Supporting Sears’ flat-panel ploy, and its efforts to be regarded as a CE destination store, is an exclusive launch deal with Rainbow DBS, the satellite TV arm of major cable TV MSO Cablevision Systems, for its new national HDTV-centric satellite service called Voom.

Riding herd over Sears’ CE resurgence are two new managers. John Schlenner recently succeeded Ray Brown to become divisional merchandise manager of consumer electronics, while Sears veteran Dan Laughlin was last month named to the newly created position of senior VP/general merchandise manager of majaps and electronics.

Sears’ CE business will also likely benefit from the September 30 re-launch of Sears.com, which features enhanced navigation, clearer product presentation, and better research and comparison tools, while its new off-the-mall concept store, Sears Grand, features a better than 10 percent increase in CE selling space.

Target

Rather than go head-to-head with Sears and Wal-Mart in the high technology stakes, the Minneapolis mass merchant is carefully picking its CE shots. In lieu of HD-ready projection or flat-panel TVs, Target has zeroed in on digital imaging, music and movie software, and assorted accessories ranging from digital media to batteries as core categories around which to build its electronics franchise.

But the company’s true ace-in-the-hole is its discount designer franchise, which it has successfully carried over to the CE department thanks to licensing deals and exclusive product development partnerships with vendors. Indeed, whether in apparel, home fashions or hardlines, the chain relies on comprehensive, Target-specific programs with unique packaging and merchandising to distinguish it in a crowded marketplace.

Examples in electronics include the landmark Liv line of small electrics, which represents the first and only time that Sony has developed a unique collection for one retailer. Target also has the inside track on Eddie Bauer-licensed mobile video products, including portable DVD and video cassette players and camera and camcorder bags, and has experimented with a signature lipstick red Sphere collection of phones, clocks and other desktop items by Memcorp/Memorex. The latter, like Liv, specifically targeted the untapped female CE shopper with fashion forward colors and unconventional ergonomics.

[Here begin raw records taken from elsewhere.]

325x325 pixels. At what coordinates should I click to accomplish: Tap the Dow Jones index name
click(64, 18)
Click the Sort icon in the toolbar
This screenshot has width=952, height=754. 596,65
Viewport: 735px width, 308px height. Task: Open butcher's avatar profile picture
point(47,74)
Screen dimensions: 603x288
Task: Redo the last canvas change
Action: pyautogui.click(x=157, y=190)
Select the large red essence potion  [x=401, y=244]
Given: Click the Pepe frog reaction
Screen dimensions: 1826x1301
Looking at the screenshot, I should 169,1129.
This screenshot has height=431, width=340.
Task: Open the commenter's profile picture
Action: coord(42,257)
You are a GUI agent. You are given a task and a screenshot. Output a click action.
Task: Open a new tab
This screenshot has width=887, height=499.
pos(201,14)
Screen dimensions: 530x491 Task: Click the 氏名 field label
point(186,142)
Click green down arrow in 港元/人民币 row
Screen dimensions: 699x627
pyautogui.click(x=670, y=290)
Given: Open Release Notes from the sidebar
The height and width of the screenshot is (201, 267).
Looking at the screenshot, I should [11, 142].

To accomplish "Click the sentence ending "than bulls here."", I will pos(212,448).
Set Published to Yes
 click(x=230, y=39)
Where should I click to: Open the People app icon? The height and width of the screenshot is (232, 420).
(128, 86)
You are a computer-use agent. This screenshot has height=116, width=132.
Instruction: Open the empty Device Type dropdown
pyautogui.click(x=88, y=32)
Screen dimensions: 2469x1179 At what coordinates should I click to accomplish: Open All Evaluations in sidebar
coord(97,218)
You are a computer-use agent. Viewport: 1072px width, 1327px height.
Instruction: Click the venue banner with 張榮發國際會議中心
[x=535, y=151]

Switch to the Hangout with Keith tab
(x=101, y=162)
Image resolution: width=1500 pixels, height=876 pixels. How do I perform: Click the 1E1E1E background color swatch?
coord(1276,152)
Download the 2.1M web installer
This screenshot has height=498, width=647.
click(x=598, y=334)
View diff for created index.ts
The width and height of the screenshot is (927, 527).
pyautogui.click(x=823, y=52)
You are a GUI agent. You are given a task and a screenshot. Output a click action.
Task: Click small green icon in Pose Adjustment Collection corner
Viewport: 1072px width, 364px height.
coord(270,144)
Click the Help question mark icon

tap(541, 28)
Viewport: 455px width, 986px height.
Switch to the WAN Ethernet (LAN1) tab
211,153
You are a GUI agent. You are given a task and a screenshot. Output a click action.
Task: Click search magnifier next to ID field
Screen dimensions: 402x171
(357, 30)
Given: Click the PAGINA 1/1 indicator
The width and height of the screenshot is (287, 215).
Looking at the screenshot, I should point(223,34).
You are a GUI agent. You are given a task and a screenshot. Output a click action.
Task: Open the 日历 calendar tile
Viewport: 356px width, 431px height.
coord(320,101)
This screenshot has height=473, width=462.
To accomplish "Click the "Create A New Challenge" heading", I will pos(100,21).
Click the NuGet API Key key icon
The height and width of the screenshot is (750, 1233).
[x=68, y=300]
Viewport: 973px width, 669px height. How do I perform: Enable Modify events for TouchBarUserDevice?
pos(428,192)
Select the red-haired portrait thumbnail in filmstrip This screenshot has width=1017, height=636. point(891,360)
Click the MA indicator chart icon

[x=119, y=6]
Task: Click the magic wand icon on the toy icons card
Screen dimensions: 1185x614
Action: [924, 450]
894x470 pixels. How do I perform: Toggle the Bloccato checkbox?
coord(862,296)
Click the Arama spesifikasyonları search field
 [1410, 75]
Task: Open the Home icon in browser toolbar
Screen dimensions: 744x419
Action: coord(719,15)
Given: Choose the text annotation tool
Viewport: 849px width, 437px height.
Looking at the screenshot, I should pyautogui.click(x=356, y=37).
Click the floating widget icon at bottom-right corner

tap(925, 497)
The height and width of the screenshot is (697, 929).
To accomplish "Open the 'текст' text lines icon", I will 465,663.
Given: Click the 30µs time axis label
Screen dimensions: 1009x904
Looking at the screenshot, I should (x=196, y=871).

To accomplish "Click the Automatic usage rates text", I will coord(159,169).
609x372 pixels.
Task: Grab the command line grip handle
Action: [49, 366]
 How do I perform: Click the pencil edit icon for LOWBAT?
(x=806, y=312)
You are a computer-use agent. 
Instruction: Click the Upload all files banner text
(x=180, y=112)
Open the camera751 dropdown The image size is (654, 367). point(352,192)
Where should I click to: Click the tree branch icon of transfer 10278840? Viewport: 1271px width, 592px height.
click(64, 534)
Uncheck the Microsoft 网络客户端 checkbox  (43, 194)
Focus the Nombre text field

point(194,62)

And rather than knock heads in the price-imploding DVD player segment, Target has opted into Disney Electronics’ limited distribution children’s line, also produced by Memcorp, featuring colorful, cartoon-like A/V products — including a basic DVD player, albeit with detachable shoes, for $100.

All told, the strategy has landed Target in fifth place on TWICE’s Top 100 CE Retailers list with nearly $4.8 billion in electronics sales last year. That’s ahead of Sears, which ranks ninth at $2.7 billion, and behind No. 2 CE retailer Wal-Mart, which pulled in $14.1 billion in CE sales in 2002.